WORK ORDER - In the passage on Prince Bigan below, list every figure whom the historian Fan Wenlan ranked alongside Bigan as a great frank and courageous patriot of Chinese history.

David Schaberg has argued that the tendency for later politicians to adopt an indirect style of critique when disagreeing with their rulers was influenced by the gruesome fate of figures like Prince Bigan.[3]

Bi Gan is not mentioned in any known Shang or Western Zhou oracle bone inscriptions.

Reputation

In the Analects, Prince Bigan was honored by Confucius as one of "the three sages" of the Shang dynasty, together with Prince Weizi and Prince Jizi.[4] Prince Bigan later became an exemplar of the loyal advisor willing to lose his life for giving truthful advice. When the Spring and Autumn-era general and politician of Wu, Wu Zixu, was ordered to commit suicide, his last words were, "After my death, later generations will definitely think that I was loyal. They will indeed match me up to the Xia and Yin [i.e., Shang] eras, making me a companion of Longfeng and Bigan”.[5][note 1] When Hu Yuan, who served King Min of Qi, was about to be executed, he referenced both Prince Bigan and Wu Zixu: "Yin had its Bigan, Wu had its Zixu, and Qi [now] has its Hu Yuan. [This state] not only didn't make use of apt words, it also executed their speaker at its eastern gate. By being executed, I will form a triad with those two masters."[5] The historian Fan Wenlan [zh] ranked Prince Bigan alongside Guan Longfeng, Qu Yuan, Zhuge Liang, and Wei Zheng as one of the great frank and courageous patriots of Chinese history.

INFORMATION -
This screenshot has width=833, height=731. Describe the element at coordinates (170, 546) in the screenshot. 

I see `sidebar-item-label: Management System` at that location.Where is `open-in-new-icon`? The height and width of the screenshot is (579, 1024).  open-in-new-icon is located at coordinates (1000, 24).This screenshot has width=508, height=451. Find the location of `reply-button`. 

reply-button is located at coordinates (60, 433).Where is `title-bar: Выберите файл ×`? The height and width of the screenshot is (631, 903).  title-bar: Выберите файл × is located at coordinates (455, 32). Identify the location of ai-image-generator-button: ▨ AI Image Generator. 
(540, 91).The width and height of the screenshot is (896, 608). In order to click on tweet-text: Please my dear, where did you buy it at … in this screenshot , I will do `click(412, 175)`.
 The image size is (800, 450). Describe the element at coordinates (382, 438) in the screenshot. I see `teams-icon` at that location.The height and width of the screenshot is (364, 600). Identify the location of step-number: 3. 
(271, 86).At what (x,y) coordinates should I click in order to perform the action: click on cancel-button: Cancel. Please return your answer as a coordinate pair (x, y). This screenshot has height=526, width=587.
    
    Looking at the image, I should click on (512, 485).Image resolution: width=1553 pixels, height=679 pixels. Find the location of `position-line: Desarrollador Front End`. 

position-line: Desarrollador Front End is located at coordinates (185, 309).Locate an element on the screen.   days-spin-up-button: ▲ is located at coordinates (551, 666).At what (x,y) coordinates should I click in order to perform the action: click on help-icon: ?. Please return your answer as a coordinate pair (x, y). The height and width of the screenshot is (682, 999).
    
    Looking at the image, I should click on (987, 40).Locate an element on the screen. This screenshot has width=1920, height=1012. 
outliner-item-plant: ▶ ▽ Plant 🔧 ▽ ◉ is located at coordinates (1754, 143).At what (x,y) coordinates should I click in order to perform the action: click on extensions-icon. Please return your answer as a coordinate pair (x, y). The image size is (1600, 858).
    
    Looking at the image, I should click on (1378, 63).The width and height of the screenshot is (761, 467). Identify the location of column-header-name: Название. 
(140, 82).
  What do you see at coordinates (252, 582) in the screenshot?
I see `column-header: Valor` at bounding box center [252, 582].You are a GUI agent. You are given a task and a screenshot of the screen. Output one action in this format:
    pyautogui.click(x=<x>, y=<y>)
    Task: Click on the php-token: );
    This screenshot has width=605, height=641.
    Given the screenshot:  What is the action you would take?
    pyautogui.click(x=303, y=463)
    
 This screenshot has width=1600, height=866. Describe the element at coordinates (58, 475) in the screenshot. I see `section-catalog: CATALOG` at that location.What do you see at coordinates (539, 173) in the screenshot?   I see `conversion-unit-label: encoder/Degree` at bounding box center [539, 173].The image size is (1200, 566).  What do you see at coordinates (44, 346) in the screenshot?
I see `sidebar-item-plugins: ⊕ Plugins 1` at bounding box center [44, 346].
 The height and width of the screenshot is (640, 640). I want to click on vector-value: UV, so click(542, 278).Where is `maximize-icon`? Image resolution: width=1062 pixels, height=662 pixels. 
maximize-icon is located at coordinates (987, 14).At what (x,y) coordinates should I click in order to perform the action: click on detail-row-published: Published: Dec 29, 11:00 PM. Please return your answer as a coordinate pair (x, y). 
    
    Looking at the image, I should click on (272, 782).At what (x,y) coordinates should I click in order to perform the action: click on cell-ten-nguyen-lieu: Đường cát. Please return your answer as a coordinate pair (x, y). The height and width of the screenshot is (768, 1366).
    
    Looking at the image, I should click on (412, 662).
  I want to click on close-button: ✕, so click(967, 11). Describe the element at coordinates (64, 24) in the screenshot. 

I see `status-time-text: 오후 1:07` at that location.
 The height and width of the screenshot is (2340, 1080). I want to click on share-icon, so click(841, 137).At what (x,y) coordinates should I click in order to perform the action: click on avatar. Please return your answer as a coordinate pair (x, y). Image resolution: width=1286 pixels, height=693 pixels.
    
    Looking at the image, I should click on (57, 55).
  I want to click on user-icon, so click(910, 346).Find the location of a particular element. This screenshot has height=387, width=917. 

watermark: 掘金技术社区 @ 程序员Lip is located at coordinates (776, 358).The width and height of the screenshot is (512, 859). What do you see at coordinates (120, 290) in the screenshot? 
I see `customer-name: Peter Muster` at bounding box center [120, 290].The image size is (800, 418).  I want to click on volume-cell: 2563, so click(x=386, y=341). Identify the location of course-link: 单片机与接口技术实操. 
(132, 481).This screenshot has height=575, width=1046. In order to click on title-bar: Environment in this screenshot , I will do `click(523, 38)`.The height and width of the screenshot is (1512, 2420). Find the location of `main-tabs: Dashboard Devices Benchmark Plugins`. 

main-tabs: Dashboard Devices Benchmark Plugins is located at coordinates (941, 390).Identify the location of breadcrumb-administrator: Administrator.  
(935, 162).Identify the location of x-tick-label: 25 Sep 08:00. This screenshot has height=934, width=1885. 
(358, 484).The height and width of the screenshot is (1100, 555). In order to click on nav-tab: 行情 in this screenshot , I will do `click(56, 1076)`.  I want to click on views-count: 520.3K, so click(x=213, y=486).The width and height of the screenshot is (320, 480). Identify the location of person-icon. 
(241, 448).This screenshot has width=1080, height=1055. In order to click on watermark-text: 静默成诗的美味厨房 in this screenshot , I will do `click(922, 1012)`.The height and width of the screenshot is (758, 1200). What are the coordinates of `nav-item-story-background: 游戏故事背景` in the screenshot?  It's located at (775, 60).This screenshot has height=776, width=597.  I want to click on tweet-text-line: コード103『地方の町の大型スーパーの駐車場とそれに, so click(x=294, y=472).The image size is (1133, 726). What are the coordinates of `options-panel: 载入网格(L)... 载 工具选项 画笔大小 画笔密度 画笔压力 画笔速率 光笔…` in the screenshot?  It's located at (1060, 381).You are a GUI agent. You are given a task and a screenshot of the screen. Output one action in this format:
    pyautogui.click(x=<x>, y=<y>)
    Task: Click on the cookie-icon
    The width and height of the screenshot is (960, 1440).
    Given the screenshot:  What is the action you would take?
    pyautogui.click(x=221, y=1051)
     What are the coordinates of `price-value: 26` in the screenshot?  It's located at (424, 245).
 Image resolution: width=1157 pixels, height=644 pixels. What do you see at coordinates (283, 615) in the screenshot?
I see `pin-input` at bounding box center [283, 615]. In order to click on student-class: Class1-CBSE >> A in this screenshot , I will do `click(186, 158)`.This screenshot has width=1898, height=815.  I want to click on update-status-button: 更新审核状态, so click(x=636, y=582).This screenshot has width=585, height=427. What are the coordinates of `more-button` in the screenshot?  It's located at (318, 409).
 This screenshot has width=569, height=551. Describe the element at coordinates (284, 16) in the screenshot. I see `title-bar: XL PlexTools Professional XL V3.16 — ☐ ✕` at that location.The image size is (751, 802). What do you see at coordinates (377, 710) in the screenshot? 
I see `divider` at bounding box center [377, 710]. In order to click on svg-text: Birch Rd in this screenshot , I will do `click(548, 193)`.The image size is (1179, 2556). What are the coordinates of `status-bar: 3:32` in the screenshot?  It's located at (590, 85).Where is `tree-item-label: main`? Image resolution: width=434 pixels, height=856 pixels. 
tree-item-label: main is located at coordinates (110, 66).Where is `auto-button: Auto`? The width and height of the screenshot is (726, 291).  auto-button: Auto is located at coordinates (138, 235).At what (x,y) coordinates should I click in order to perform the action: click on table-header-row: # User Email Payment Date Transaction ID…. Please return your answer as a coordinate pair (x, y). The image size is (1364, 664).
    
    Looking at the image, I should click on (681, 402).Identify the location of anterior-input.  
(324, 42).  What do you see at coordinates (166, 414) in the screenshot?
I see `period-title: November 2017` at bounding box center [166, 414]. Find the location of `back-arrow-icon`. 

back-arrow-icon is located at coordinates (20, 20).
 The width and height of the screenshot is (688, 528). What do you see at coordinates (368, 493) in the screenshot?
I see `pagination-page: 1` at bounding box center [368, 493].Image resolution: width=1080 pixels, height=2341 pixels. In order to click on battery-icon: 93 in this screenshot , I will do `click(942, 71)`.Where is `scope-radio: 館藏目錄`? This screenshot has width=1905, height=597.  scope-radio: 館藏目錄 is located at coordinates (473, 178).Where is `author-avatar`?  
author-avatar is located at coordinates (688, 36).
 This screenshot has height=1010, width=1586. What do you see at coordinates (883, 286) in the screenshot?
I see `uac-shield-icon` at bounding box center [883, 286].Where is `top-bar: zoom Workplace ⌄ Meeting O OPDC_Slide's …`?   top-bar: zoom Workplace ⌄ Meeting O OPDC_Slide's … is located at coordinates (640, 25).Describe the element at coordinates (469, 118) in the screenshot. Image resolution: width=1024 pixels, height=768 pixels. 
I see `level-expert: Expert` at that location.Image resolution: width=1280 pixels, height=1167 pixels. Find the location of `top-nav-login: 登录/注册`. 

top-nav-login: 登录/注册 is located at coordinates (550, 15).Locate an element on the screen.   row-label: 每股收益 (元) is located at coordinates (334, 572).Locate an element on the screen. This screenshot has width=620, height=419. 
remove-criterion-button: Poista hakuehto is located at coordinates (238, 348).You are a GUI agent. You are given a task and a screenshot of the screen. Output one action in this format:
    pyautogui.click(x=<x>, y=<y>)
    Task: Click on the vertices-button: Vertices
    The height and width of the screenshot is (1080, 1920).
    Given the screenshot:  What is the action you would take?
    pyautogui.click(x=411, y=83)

EXERCISE RESULT - Guan Longfeng, Qu Yuan, Zhuge Liang, Wei Zheng